| By Jerry Held | Article Rating: |
|
| August 5, 2008 01:15 PM EDT | Reads: |
25,352 |
There will soon be a myriad of announcements of DBMS offerings in the cloud. Many of these will NOT be marriages made in heaven. However, the most innovative new DBMS software combined with new cloud computing services are here today and truly take advantage of the cloud architecture in order to change the economics and the responsiveness of business analytics.My belief is that cloud computing will change the economics of business intelligence (BI) and enable a variety of new analytic data management projects and business possibilities. It does so by making the hardware, networking, security, and software needed to create data marts and data warehouses available on demand with a pay-as-you-go approach to usage and licensing.
A computing cloud, such as the Amazon Elastic Compute Cloud, is composed of thousands of commodity servers running multiple virtual machine instances (VMs) of the applications hosted in the cloud. As customer demand for those applications changes, new servers are added to the cloud or idled and new VMs are instantiated or terminated.
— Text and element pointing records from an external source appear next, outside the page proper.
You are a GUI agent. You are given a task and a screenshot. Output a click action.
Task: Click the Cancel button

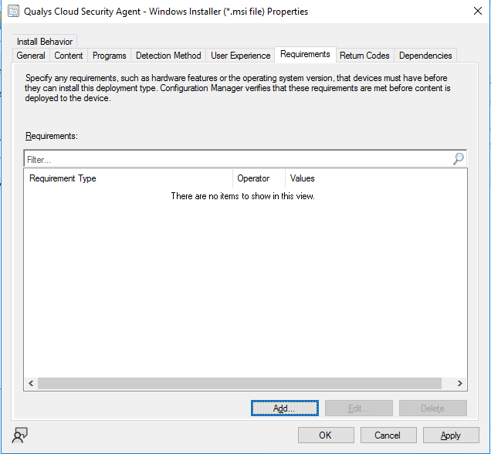tap(388, 435)
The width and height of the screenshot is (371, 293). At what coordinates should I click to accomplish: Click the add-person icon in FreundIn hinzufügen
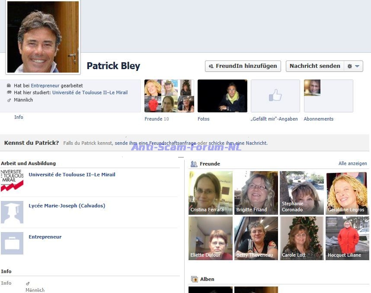click(x=211, y=66)
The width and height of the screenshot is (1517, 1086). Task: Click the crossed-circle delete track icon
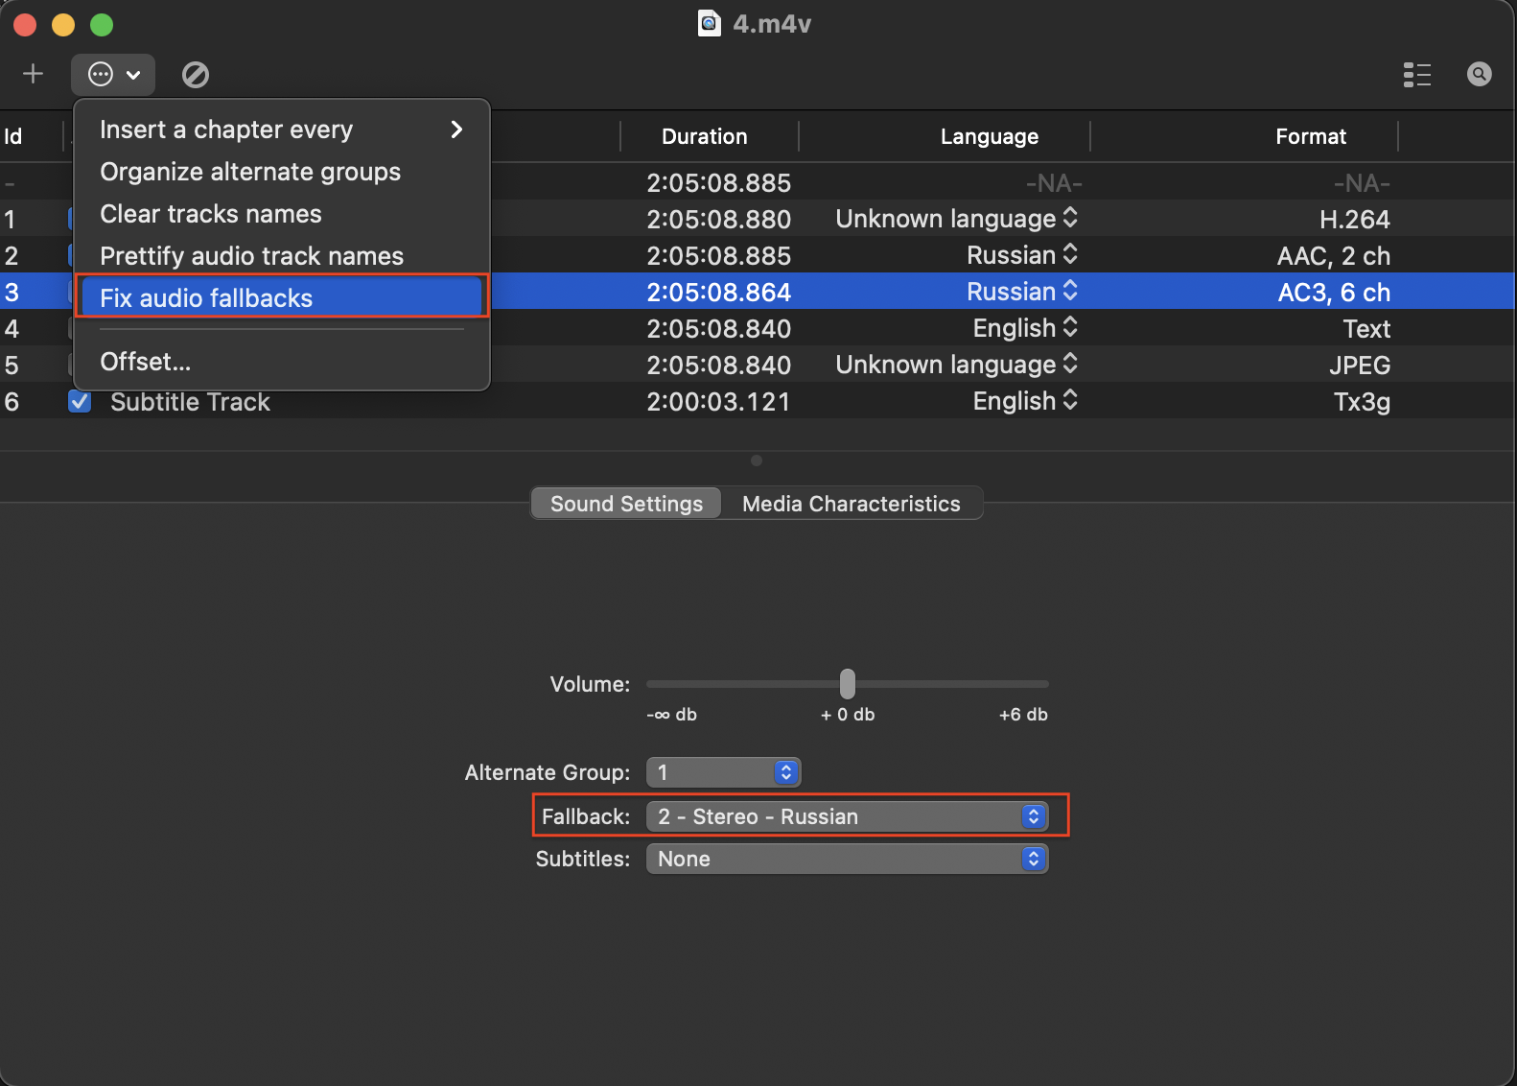click(196, 74)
CIO, CTO & Developer Resources
Cloud computing infrastructure differs dramatically from the infrastructure underlying most in-house data warehouses and data marts. There are no high-end servers with dozens of CPU cores, SANs, replicated systems, or proprietary data warehousing appliances available in the cloud. Therefore, a new DBMS software architecture is required to enable large volumes of data to be analyzed quickly and reliably on the cloud's commodity hardware. Recent DBMS innovations make this a reality today, and the best cloud DBMS architectures will include:
- Shared-nothing, massively parallel processing (MPP) architecture. In order to drive down the cost of creating a utility computing environment, the best cloud service providers use huge grids of identical (or similar) computing elements. Each node in the grid is typically a compute engine with its own attached storage. For a cloud database to successfully "scale out" in such an environment, it is essential that the database have a shared-nothing architecture utilizing the resources (CPU, memory, and disk) found in server nodes added to the cluster. Most databases popularly used in BI today have shared-everything or shared-storage architectures, which will limit their ability to scale in the cloud.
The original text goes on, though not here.